GOAL.
Please rewrite the items from the start through the line holding "Action: [x=190, y=343]", inclusive, as a Markdown table with the columns Row and Line. Skip blank lines and leave the pictures out.
:: INPUT FOR THIS TASK ::
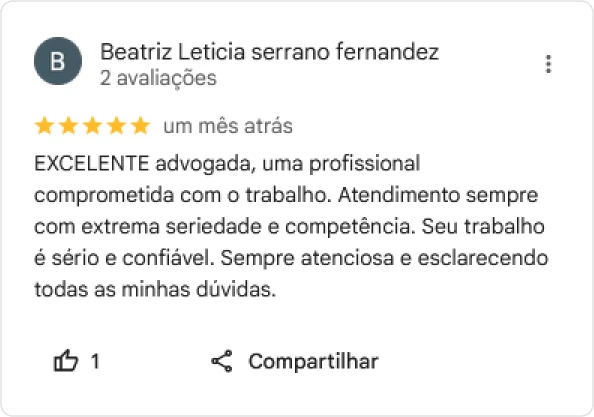Viewport: 594px width, 417px height.
Task: Click the phrase todas as minhas dúvidas
Action: tap(155, 290)
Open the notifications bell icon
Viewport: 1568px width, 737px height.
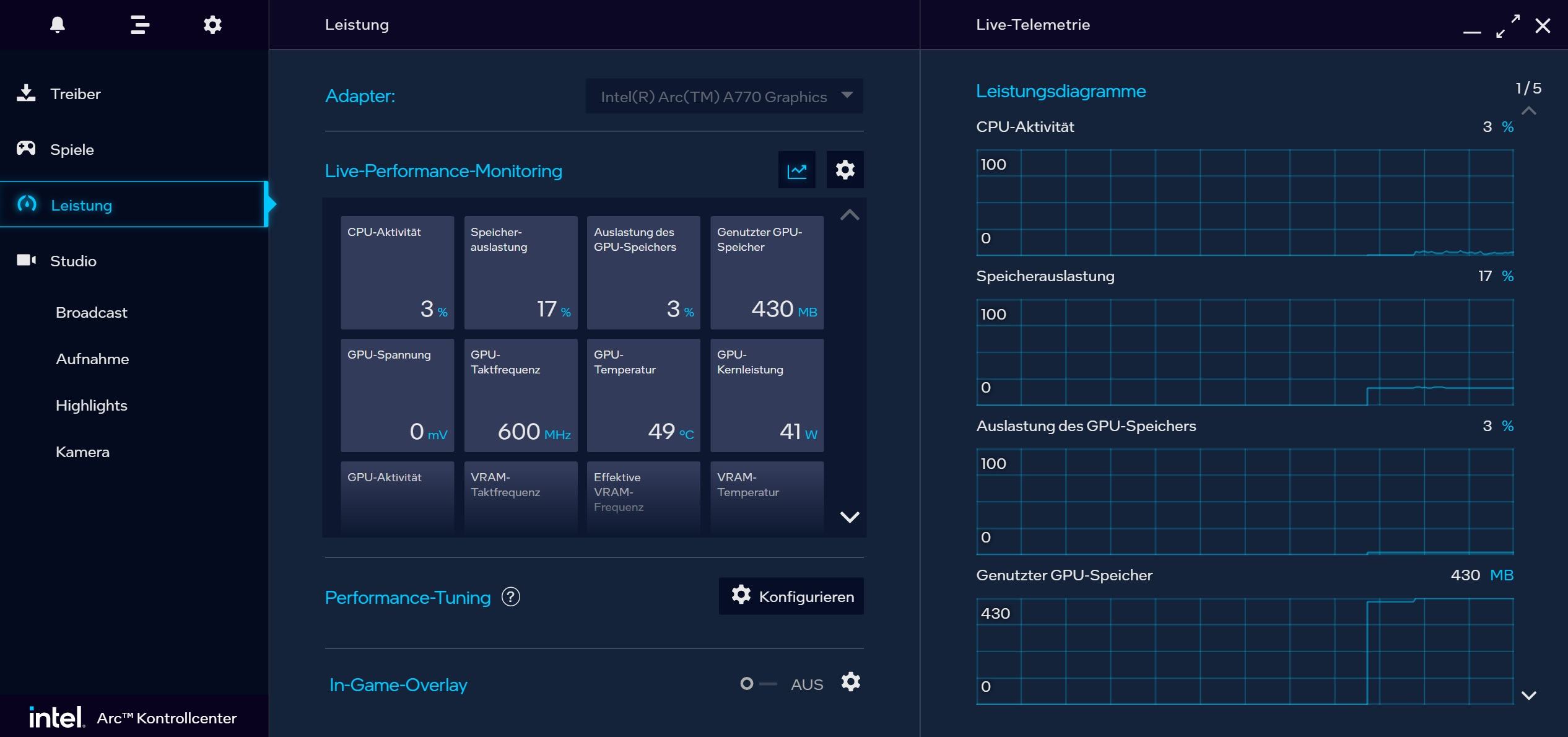point(58,25)
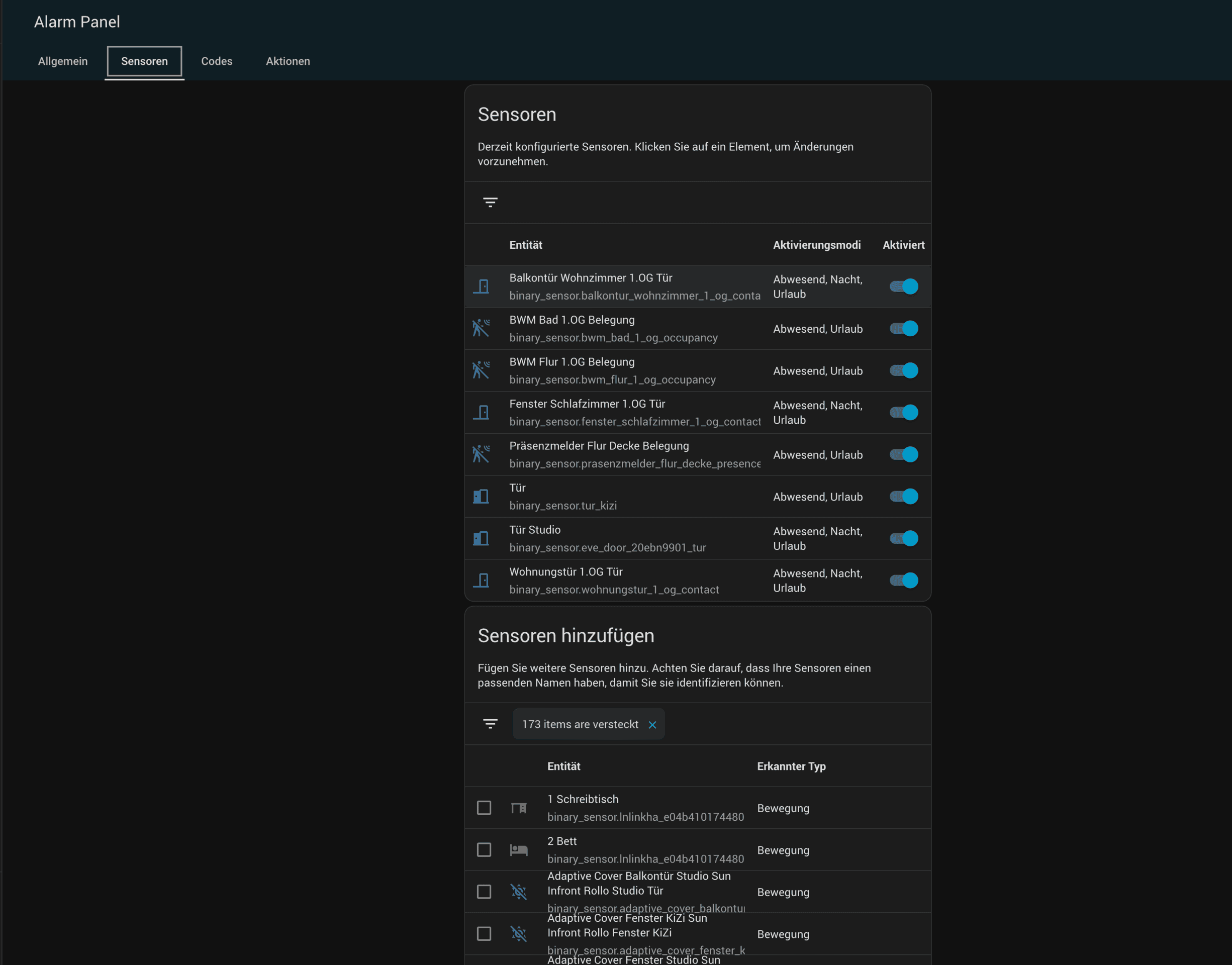Clear the 173 hidden items filter
Viewport: 1232px width, 965px height.
pos(652,725)
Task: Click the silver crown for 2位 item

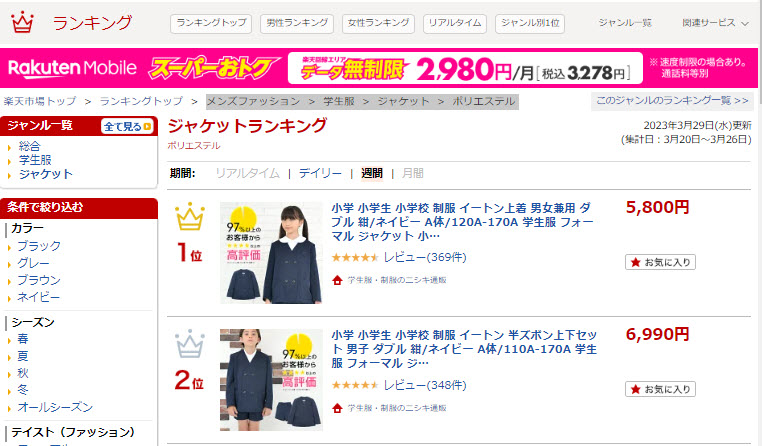Action: [x=190, y=343]
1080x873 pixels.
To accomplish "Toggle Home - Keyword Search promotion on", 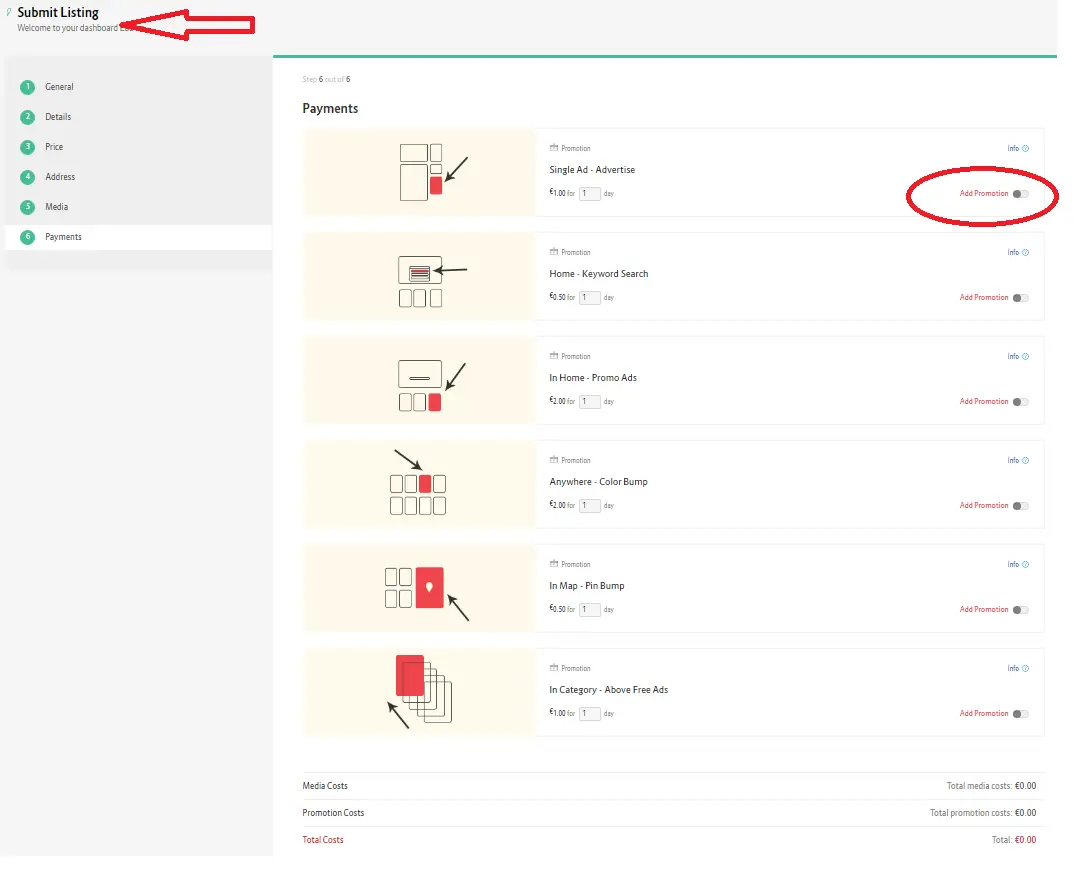I will coord(1020,298).
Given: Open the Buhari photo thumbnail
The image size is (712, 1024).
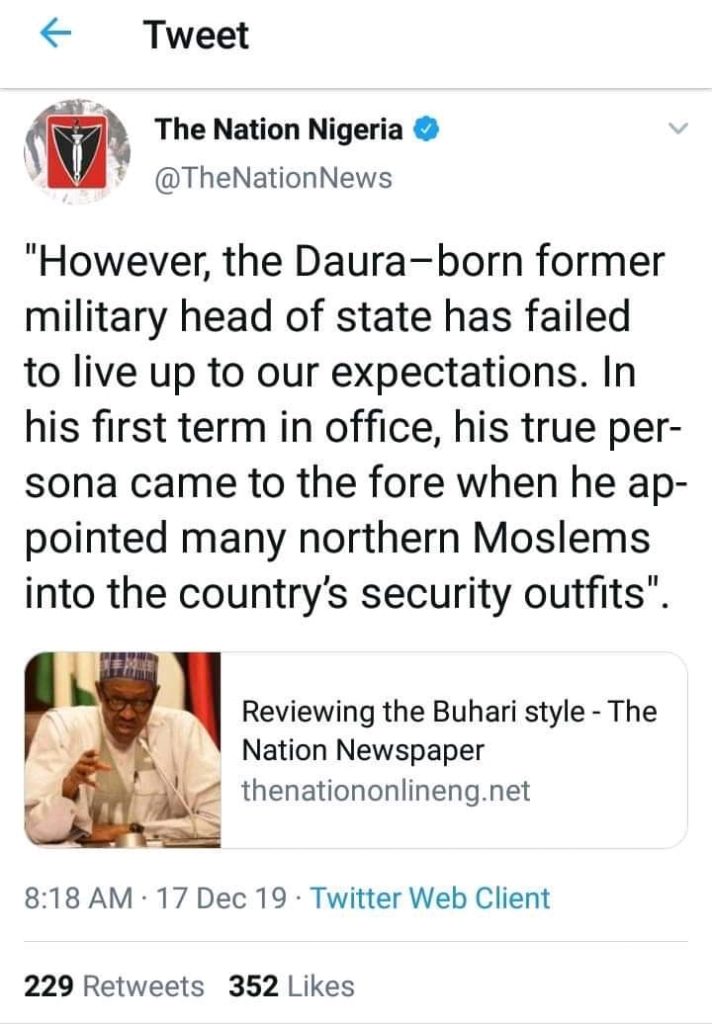Looking at the screenshot, I should click(123, 749).
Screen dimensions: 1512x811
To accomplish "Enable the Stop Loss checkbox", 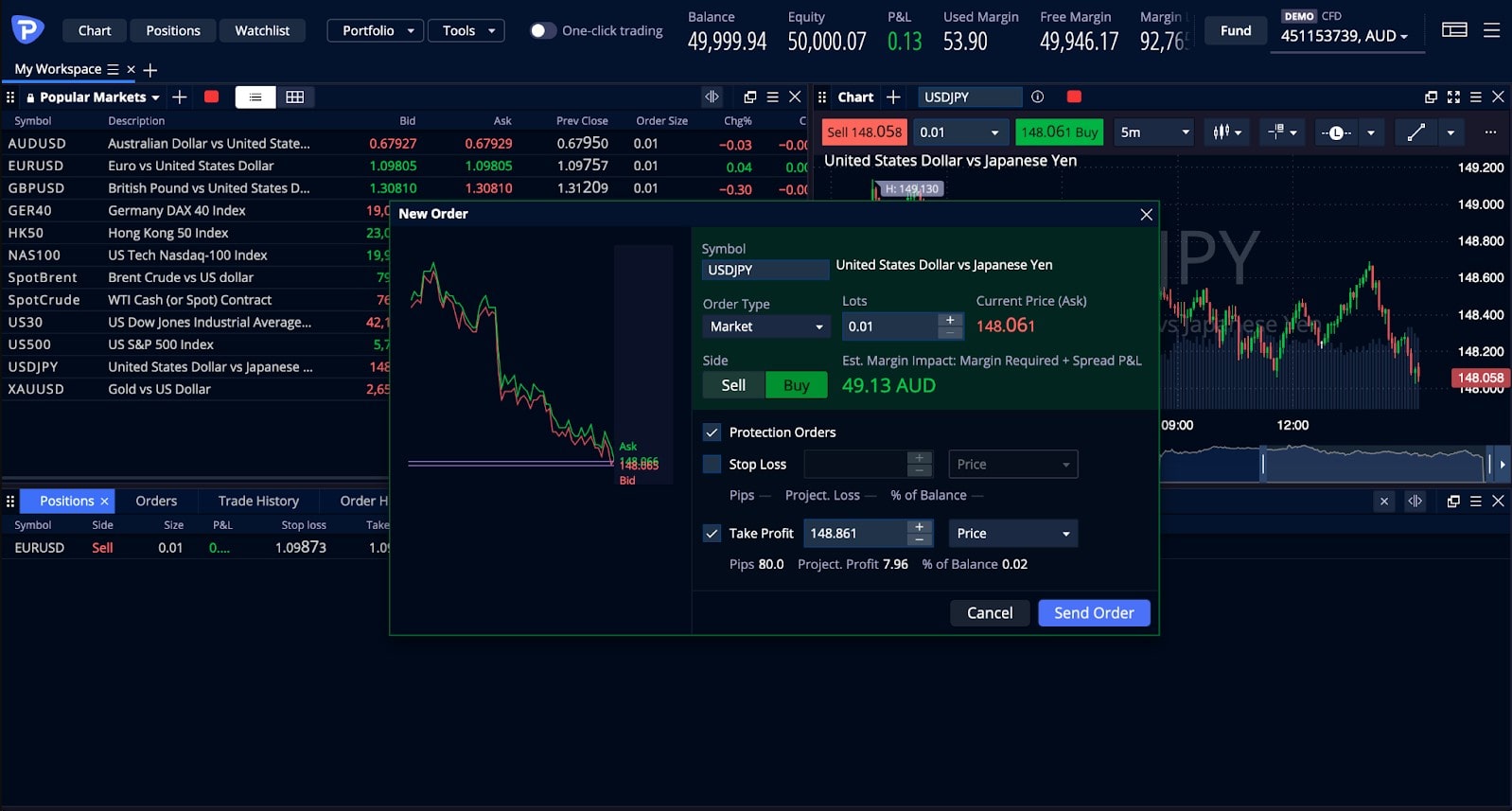I will [x=712, y=464].

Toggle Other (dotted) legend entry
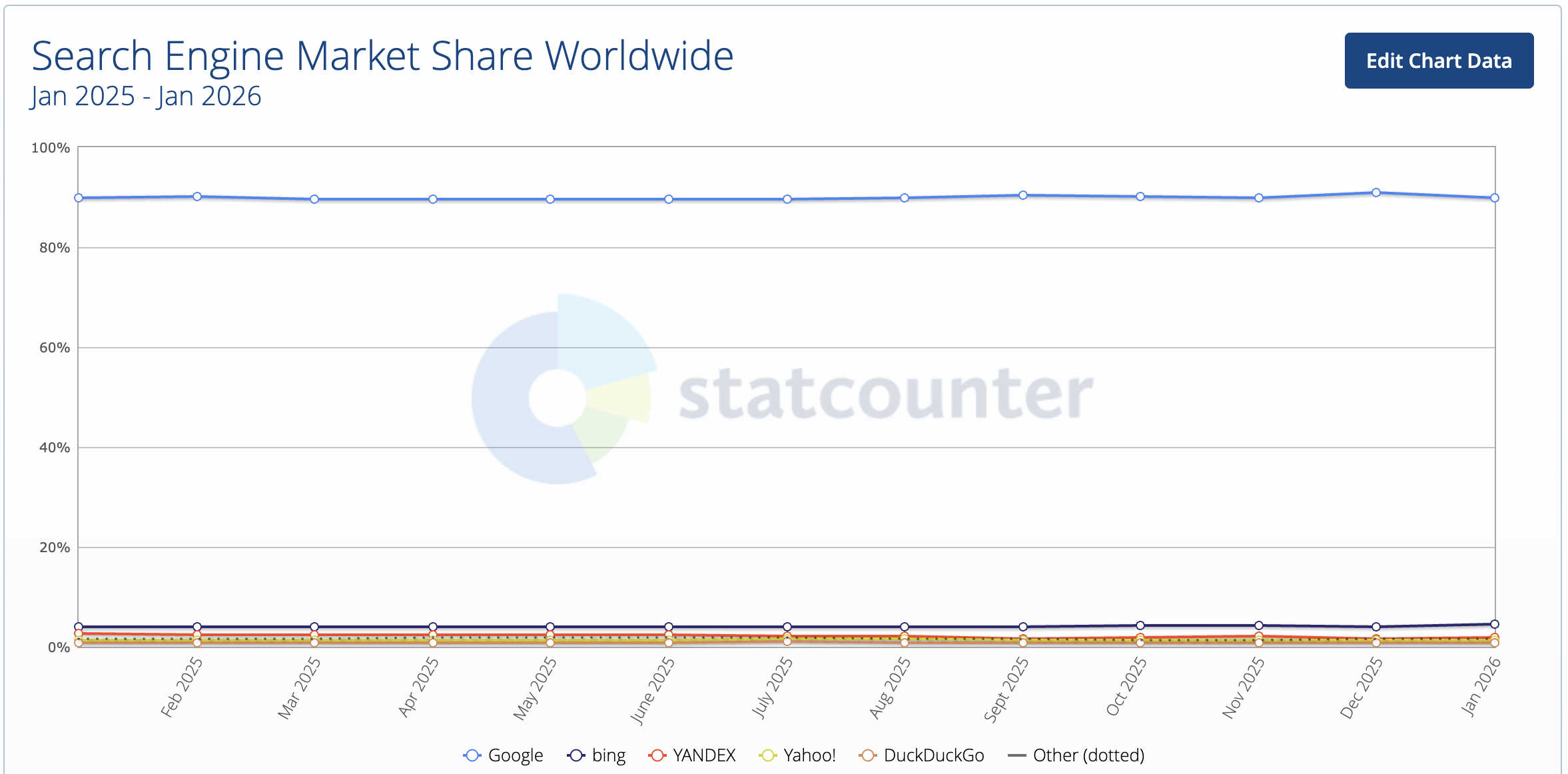coord(1088,755)
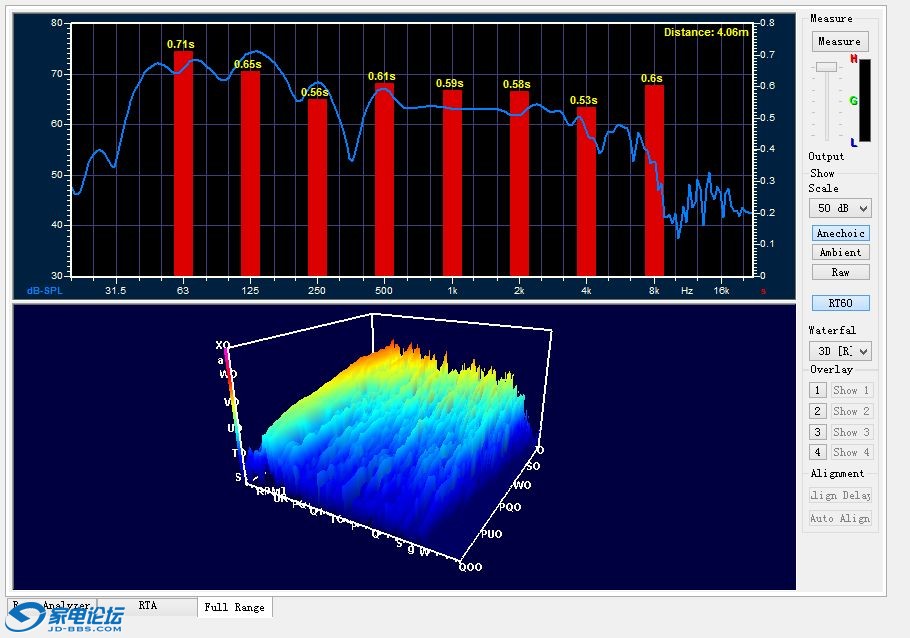Toggle the RT60 display button
The height and width of the screenshot is (638, 910).
(x=840, y=303)

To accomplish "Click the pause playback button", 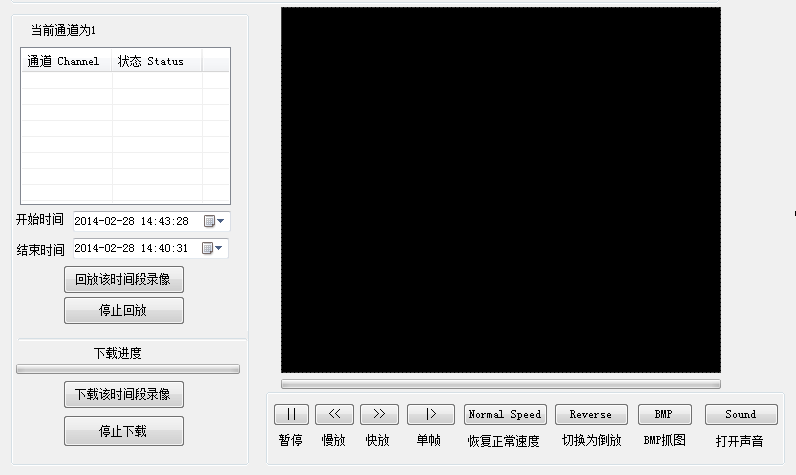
:::
PROBLEM SOLUTION.
| Row | Line |
|---|---|
| 1 | Viewport: 594px width, 417px height. |
| 2 | Task: Click the phrase todas as minhas dúvidas |
| 3 | Action: tap(155, 290) |
| 4 | Open the notifications bell icon |
| 5 | Viewport: 1568px width, 737px height. |
| 6 | point(58,25) |
| 7 | Clear the 173 hidden items filter |
| 8 | Viewport: 1232px width, 965px height. |
| 9 | pos(652,725) |
| 10 | Task: Click the silver crown for 2位 item |
| 11 | Action: [x=190, y=343] |